It does bring some negative aspects. That many eyeballs on any text means every error is glaringly obvious (we're actually doing yet another round of proofing now to try and eliminate these lingering typos). It also means reaching readers outside the target audience so negative reviews are going to happen. While we didn't sell a huge number early on, we did target our advertising to a crime niche and that keeps readers happy as they're predisposed to like it.

For some readers expectation drives perception - seeing the 90 days moniker leads to a preconceived notion that it will be worse than if we say it's done in a year or two. Similarly we've had one review today that called us out on being co-authored (while others have commented they've never spotted the seams in how it was split).

Would we do it again?

Absolutely.  For a guide to how much we spent on advertising it was something like this:

·         Facebook: £45.79 ($68)

·         Kindle-Author.com: £13.01 ($20)

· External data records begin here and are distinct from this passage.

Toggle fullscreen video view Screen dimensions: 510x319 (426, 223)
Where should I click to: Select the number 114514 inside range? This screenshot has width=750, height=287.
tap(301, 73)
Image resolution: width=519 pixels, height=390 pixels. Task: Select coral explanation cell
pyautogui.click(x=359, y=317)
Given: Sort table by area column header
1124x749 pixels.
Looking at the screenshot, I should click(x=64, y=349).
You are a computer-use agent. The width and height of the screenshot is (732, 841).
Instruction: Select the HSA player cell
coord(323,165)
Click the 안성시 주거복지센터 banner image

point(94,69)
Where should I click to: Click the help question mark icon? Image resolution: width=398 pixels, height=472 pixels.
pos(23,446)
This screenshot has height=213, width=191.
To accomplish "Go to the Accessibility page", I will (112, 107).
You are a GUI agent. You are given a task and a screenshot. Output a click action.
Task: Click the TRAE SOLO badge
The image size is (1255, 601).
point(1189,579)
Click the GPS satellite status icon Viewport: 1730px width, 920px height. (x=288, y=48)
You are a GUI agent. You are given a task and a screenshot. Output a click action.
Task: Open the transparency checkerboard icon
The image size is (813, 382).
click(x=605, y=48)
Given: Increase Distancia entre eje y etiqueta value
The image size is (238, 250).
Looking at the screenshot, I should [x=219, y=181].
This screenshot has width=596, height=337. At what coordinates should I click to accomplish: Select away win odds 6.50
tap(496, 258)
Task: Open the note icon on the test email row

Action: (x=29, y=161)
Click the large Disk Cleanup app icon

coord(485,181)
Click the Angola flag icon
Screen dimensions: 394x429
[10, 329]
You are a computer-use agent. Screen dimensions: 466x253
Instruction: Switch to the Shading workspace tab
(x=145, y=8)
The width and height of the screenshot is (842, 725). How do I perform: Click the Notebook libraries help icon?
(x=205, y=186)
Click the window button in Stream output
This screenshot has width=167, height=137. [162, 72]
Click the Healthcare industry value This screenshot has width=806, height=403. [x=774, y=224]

·         KindleBookReview.net:  £6.51 ($10)

·         Kindle Nation Daily: £19.60 ($29.99)

·         Flurries of Words: £3.93 ($6)

·         Freebies/ giveaways etc: £58.30 ($88)

TOTAL: £148.14 ($225)

So not an insignificant spend but I think it paid off in the download numbers. We also got featured at another sixty or so websites for free (including all the big sites - POI on day 1 and ENT on day 5).

We hit #1 in free in the UK, and #6 in the USA. Perhaps a shorter run would have helped condense all that advertising into one day and given us the double #1 spot, we'll never know.

Dead on Demand is leaving Select now - we think we've given enough free copies out.

We may enroll the sequel into KDP Select to do a free run with that, but for the immediate future the benefit of being on all sales channels (such as Kobo, B&N, iTunes etc) outweighs the benefits of being Amazon exclusive.

Thanks again to Julia for letting us come over and ramble - and good luck to everyone considering a freebie run.

Dan and Sean

Thank you Dan and Sean, for sharing the results of your promotion for Dead on Demand, and giving other authors and publishers some very valuable information. As noted, Dead on Demand is no longer free, but this riveting and entertaining novel can be downloaded for the price of a cup of coffee - direct to your kindle or ebook reader. If you'd like to learn more about marketing, as opposed to selling, visit Dan and Sean's own blog. The Campbell Brothers have also consolidated all their advice in one handy manual, Can't Sell, Won't Sell, which is also available to download.  I can personally guarantee that their advice is solid gold. 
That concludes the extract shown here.